The men who shot Uday Hussein

First inside account of a 1996 ambush that signaled active Iraqi resistance.

September 26, 2003

As Salman Sharif gave the order to open fire, he was certain he was going to die himself. You did not try to assassinate Uday Hussein, the former Iraqi president's elder son and heir-apparent, at point blank range and expect to get away with it.

"We knew we had a 1 percent chance of returning alive," Mr. Sharif says today, sitting crosslegged on a carpet-strewn floor as, for the first time, he recounts to a foreign newspaper the daring attack he led. "Strict security made this kind of operation almost impossible."

But after months of careful planning, the four man hit squad drawn from a shadowy resistance group was determined to go ahead. As Uday Hussein drove his golden Porsche slowly up a busy street in one of Baghdad's smartest districts, just after dark on Dec. 12 1996, two gunmen responded to Sharif's command with a hail of bullets from their AK-47 rifles.

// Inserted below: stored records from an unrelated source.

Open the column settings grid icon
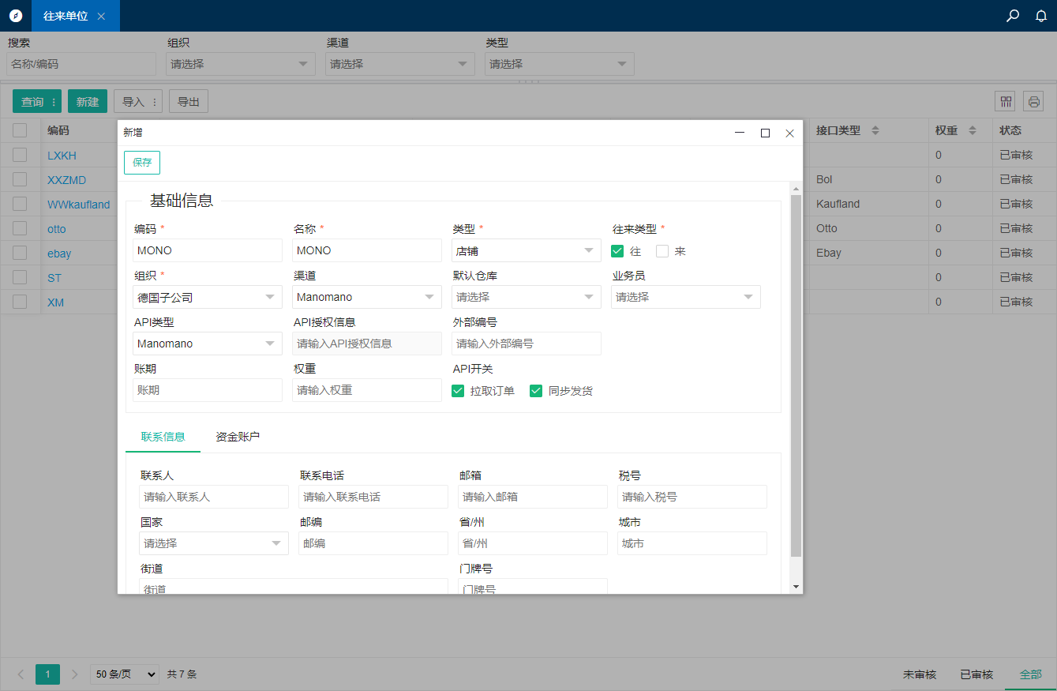This screenshot has width=1057, height=691. pyautogui.click(x=1006, y=101)
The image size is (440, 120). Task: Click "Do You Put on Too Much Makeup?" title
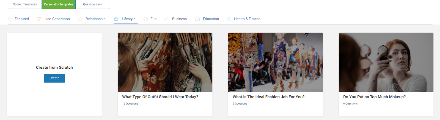(374, 97)
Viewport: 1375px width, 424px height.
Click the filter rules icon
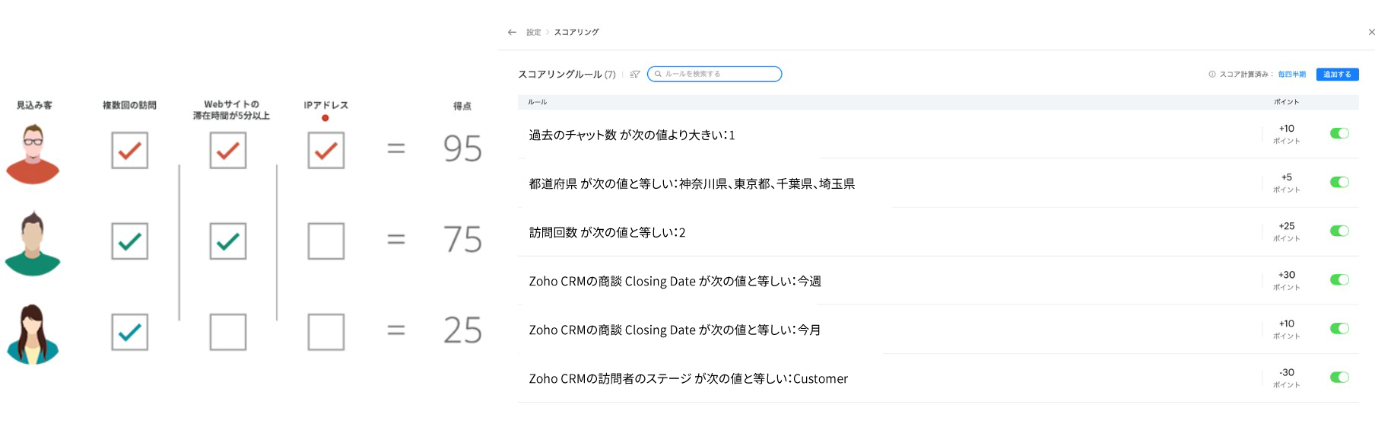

"We were sure we had killed him," Sharif recalls. "We fired 50 rounds into that car."

In fact, he discovered later, Uday had been hit 17 times but survived. He was crippled for the rest of his life, and - according to popular belief - rendered impotent (a special kind of justice, Sharif said, because of the elder Hussein son's reputation for brutal womanizing), but he lived.

Still, the unprecedented assassination attempt on a member of the ruling Baath Party's inner circle sent an important message. "We showed that the Islamic resistance could reach any target at any time," Sharif says. "And we refuted before the whole world the regime's claim that there was no resistance inside Iraq."

Mr. Sharif, who was 27 at the time he mounted the operation that sent shockwaves through the Iraqi leadership, looks an unlikely freedom fighter. Studious and methodical, peering intently through a large pair of spectacles, he resembled a provincial primary school teacher more than a guerrilla hit-man. But Sharif's tale offers a rare window into how the Iraqi resistance movement operated during Hussein's reign.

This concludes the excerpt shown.